Reading text: Begin
We finally got to sail again! This has been an unusual 'cruise' in that we've spent several days in the one spot. We did have a dinner cruise on Anzac Day when we were supposed to sail past Anzac Cove but due to security and port bureaucracy we left too late and it was too dark to see! We were supposed to have collected our Gallipoli 12 for the dinner crusie (the ones who attended the ceremony), but it actually took them about 12 hours to get back to the boat, a trip that usually takes about 1.5 hours. I think that the organisation for their day went pretty well until it was time to return.
The next day we visited the ancient city of Troy. It was interesting but there isn't a lot there any more other than piles of rubble. There is still excavation occurring but not in the part open to tourists. We did hear a lot of history from our Guide, Gokhan, so much so that our heads were fairly spinning by the end of the week we spent with him on 'the green bus'. The archeological museum there was simple but well done and it is always hard to absorb how old so many of these artefacts are. Then it was back for a port side lunch of meze and fresh fish-simple but tasty which is not a bad effort considering they feed all of us at once. We then went on to the Naval Museum and that was set in an old fort with well maintained lawns and many cannons etc. It was all very well done but didn't hold a lot of interest for us. But all in all an interesting day.
Reading text: End
Entries supplied: Begin
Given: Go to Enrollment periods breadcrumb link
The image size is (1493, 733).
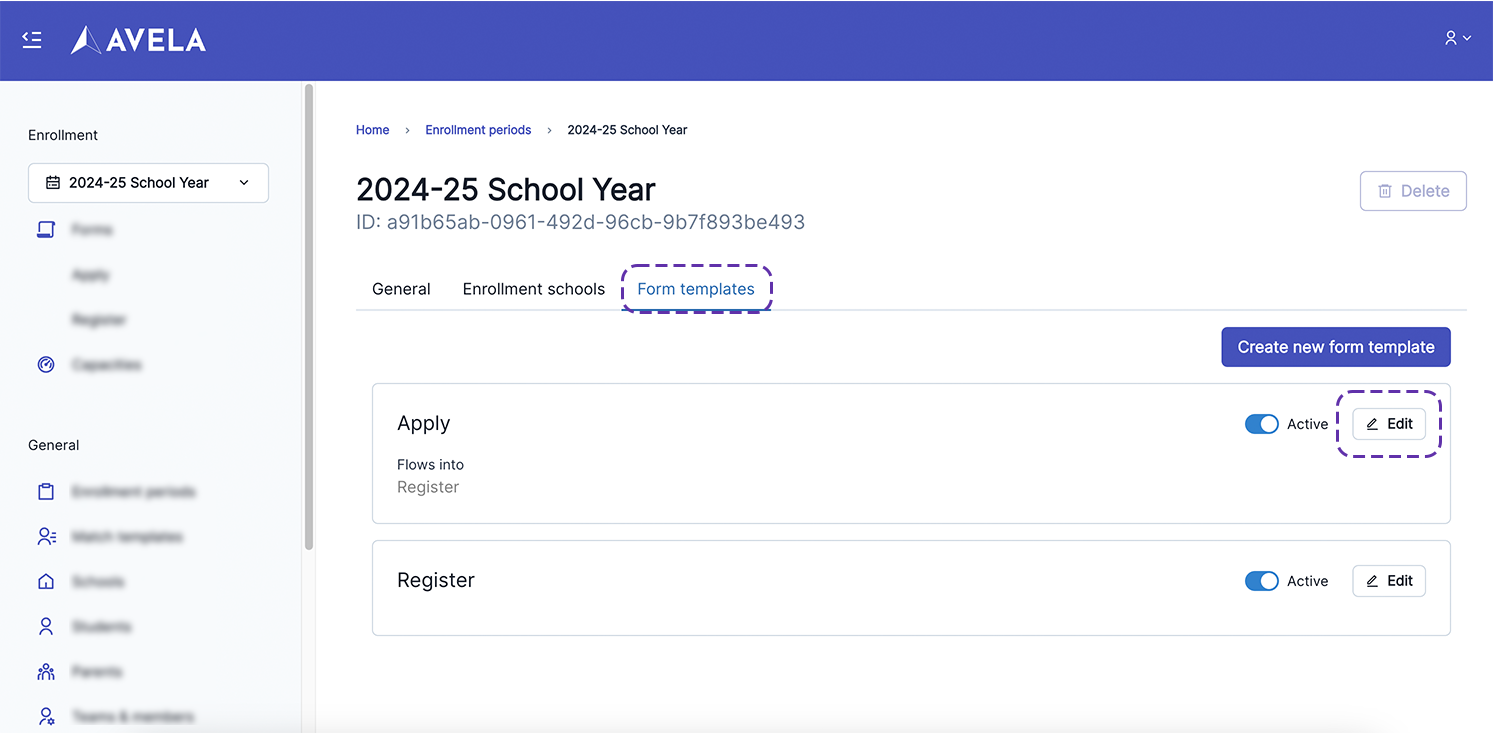Looking at the screenshot, I should pos(478,130).
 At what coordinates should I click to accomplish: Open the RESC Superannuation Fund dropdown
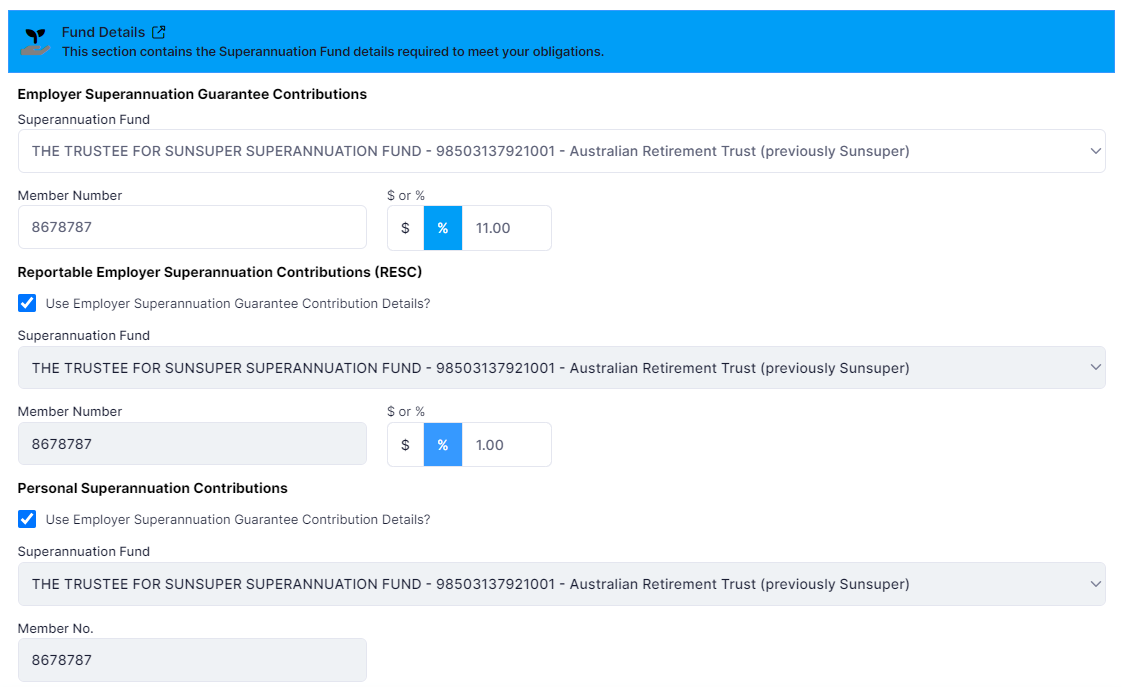pyautogui.click(x=561, y=368)
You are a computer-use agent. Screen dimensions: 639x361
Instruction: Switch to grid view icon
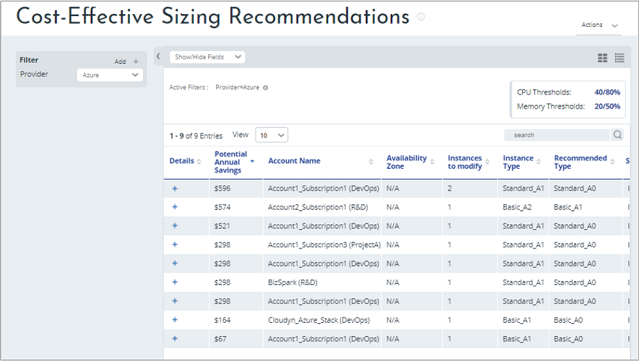pyautogui.click(x=602, y=58)
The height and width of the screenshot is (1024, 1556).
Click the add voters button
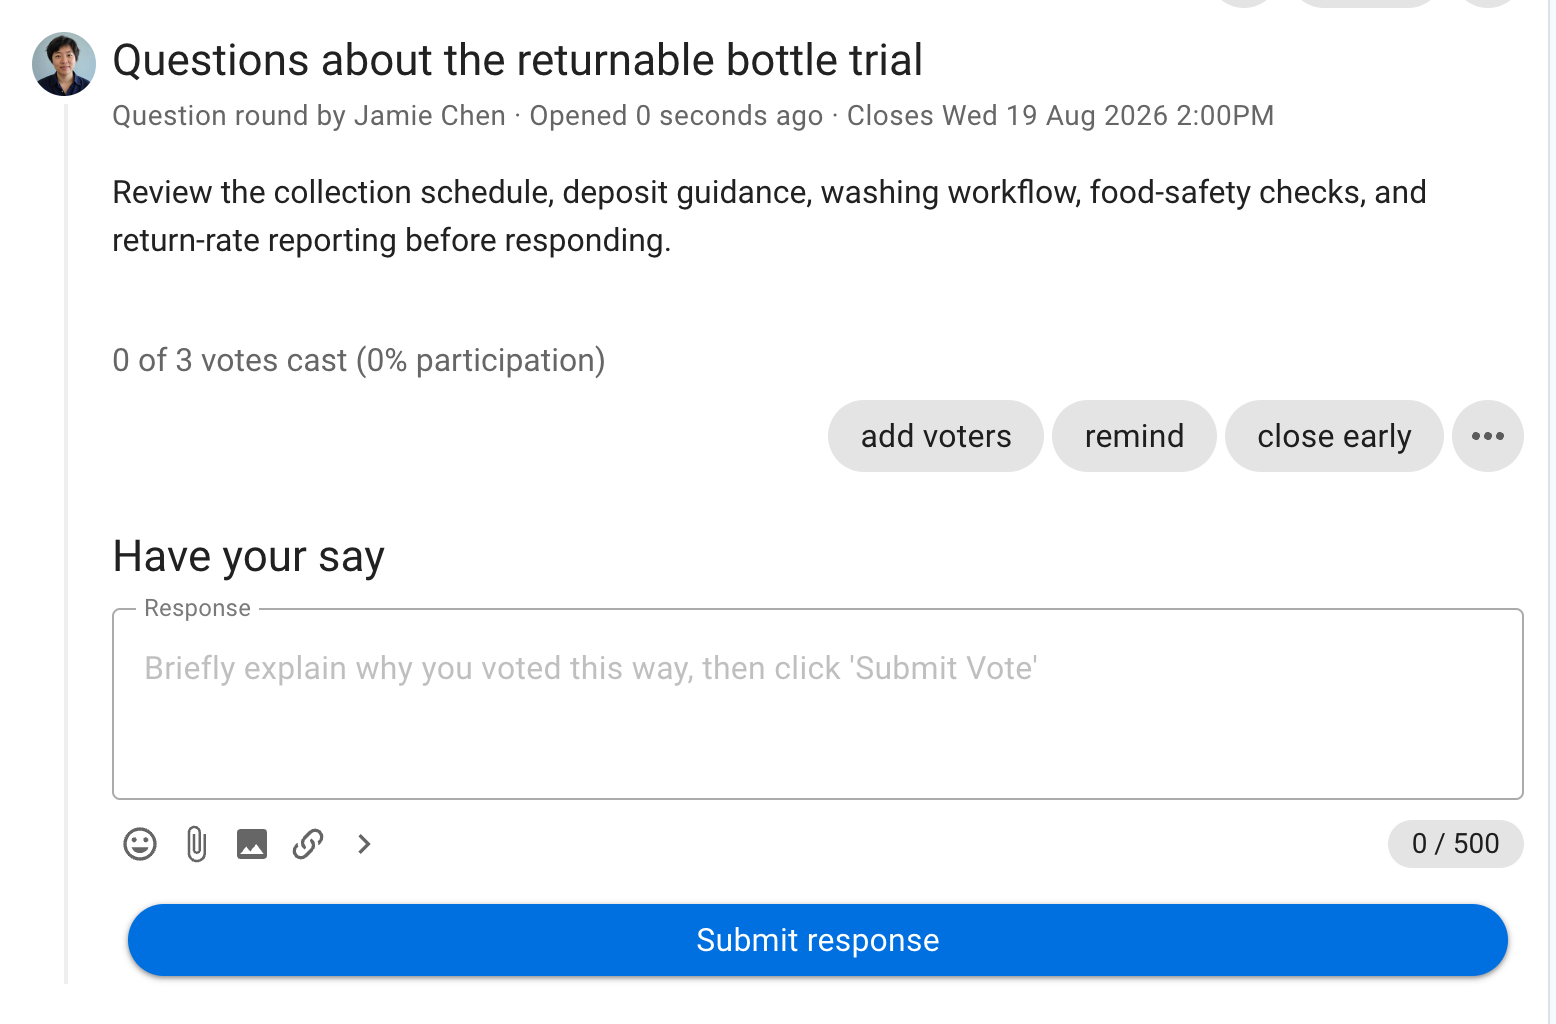point(936,436)
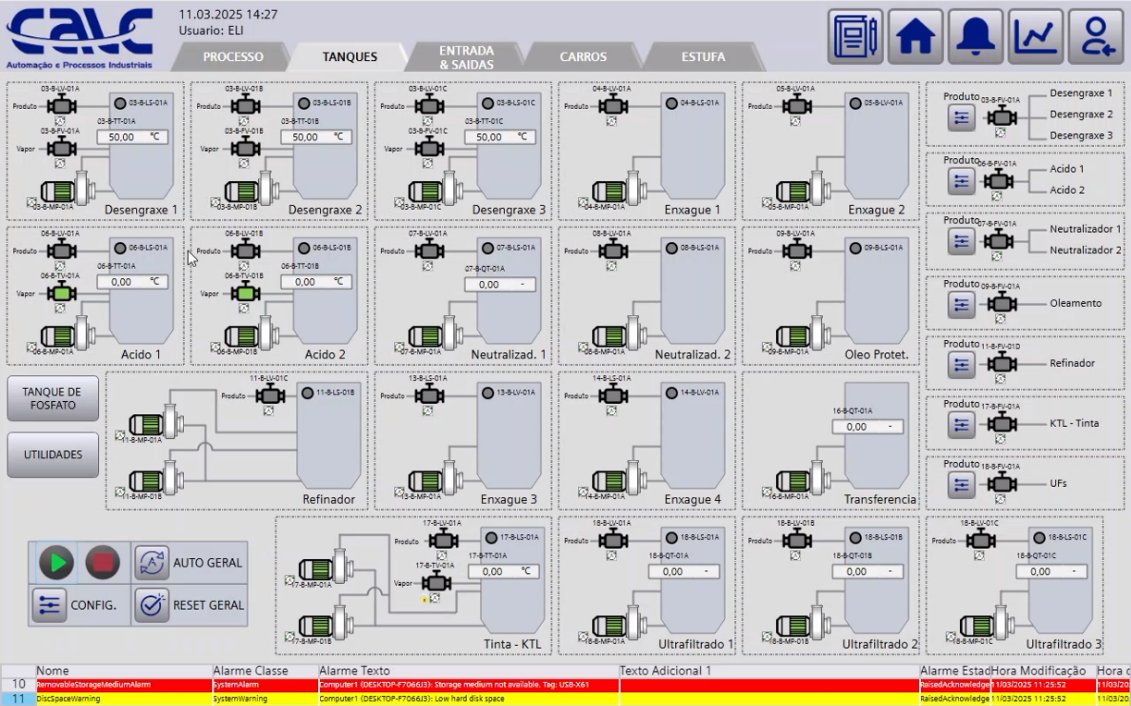The width and height of the screenshot is (1131, 706).
Task: Switch to the PROCESSO tab
Action: (x=233, y=57)
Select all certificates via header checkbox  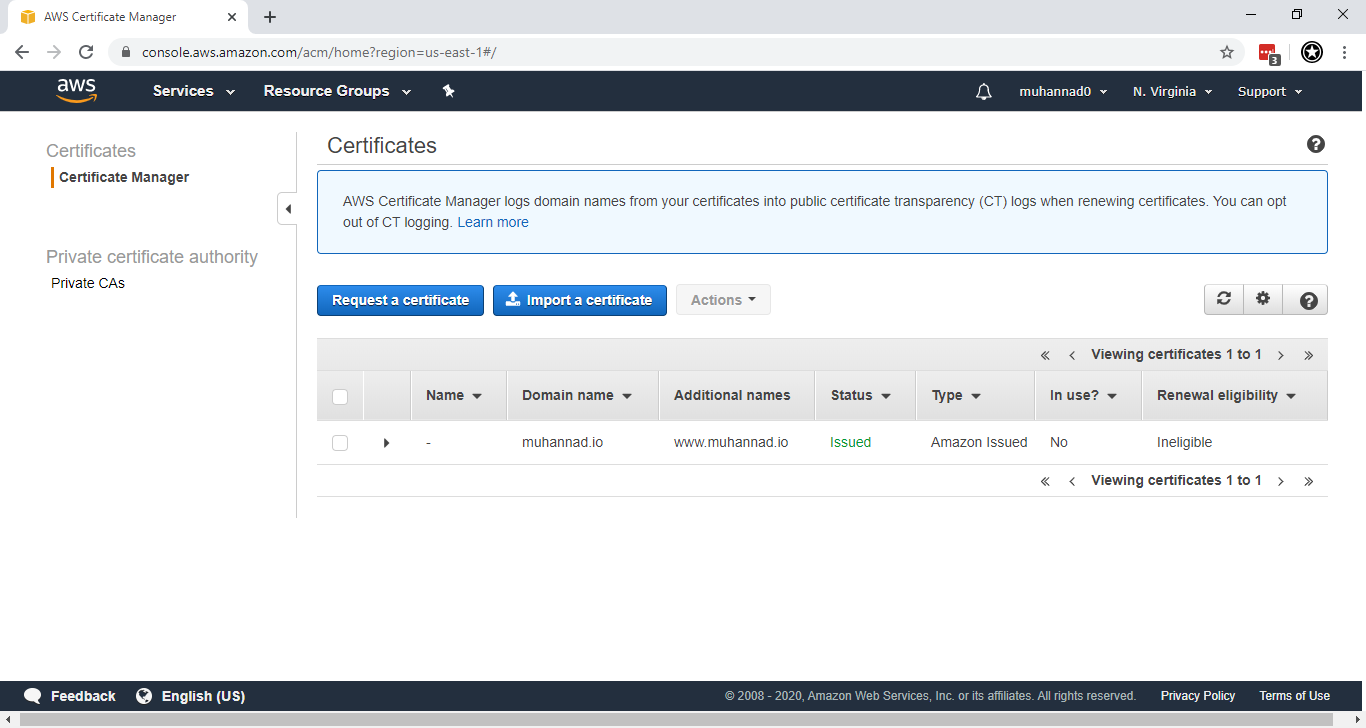[x=339, y=395]
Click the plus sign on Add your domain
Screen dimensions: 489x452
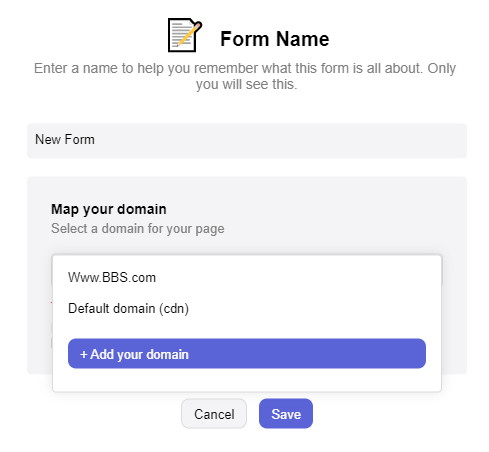(84, 354)
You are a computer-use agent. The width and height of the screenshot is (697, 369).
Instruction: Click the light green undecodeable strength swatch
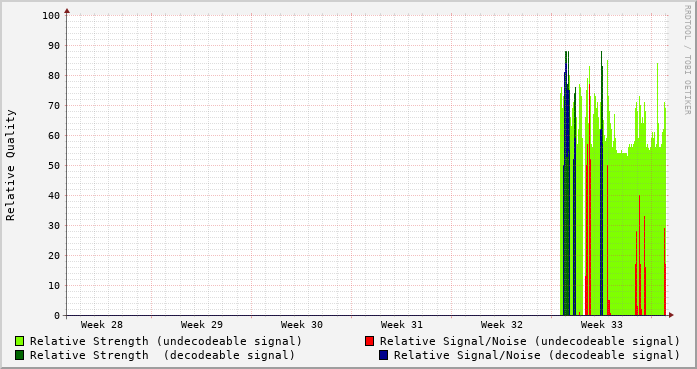coord(20,341)
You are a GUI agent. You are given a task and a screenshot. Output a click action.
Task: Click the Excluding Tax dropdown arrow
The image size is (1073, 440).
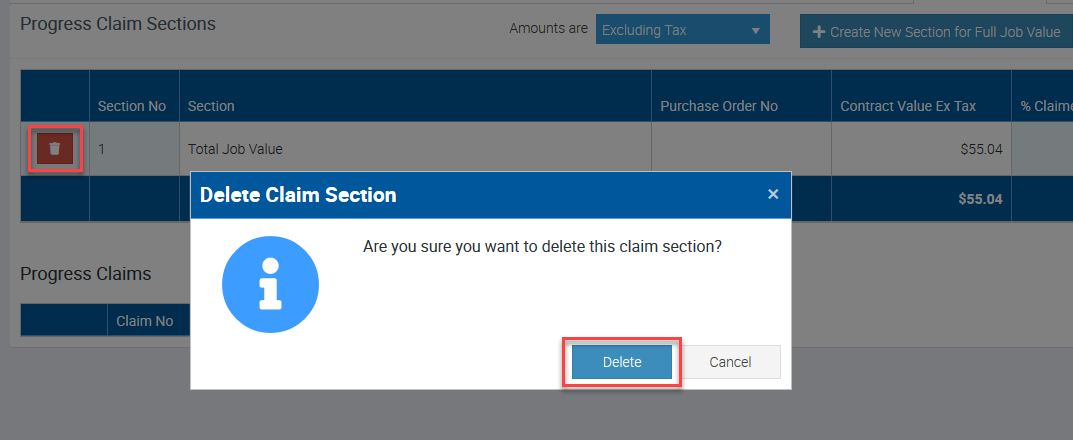756,30
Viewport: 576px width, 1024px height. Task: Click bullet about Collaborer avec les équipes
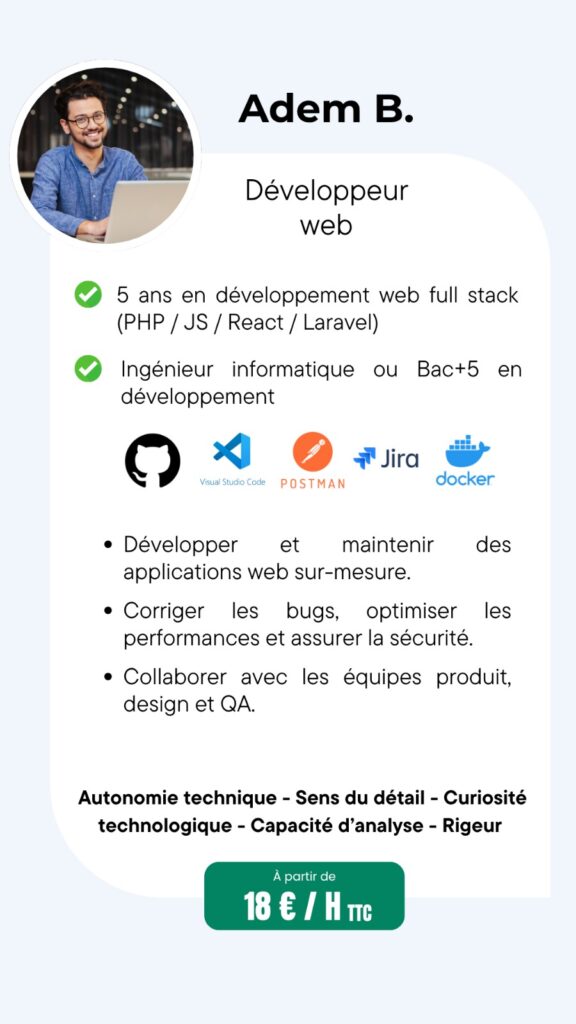click(x=308, y=691)
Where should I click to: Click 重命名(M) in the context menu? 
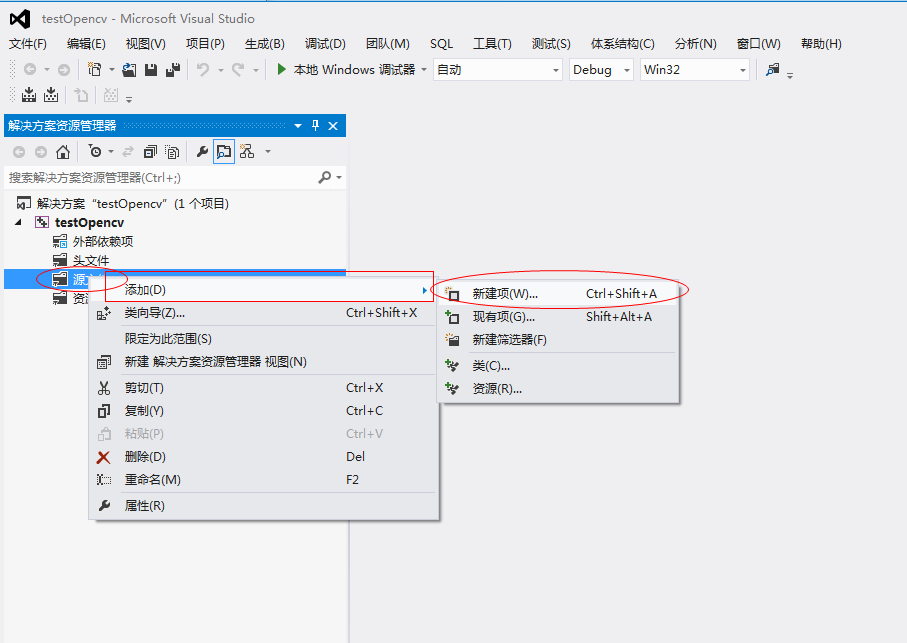click(152, 480)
Entries supplied: End
Answer these questions from the travel account:
1. How long did it take the Gallipoli 12 to get back to the boat?
2. What was the name of the guide?
3. Where was the Naval Museum set?

1. About 12 hours.
2. Gokhan.
3. In an old fort.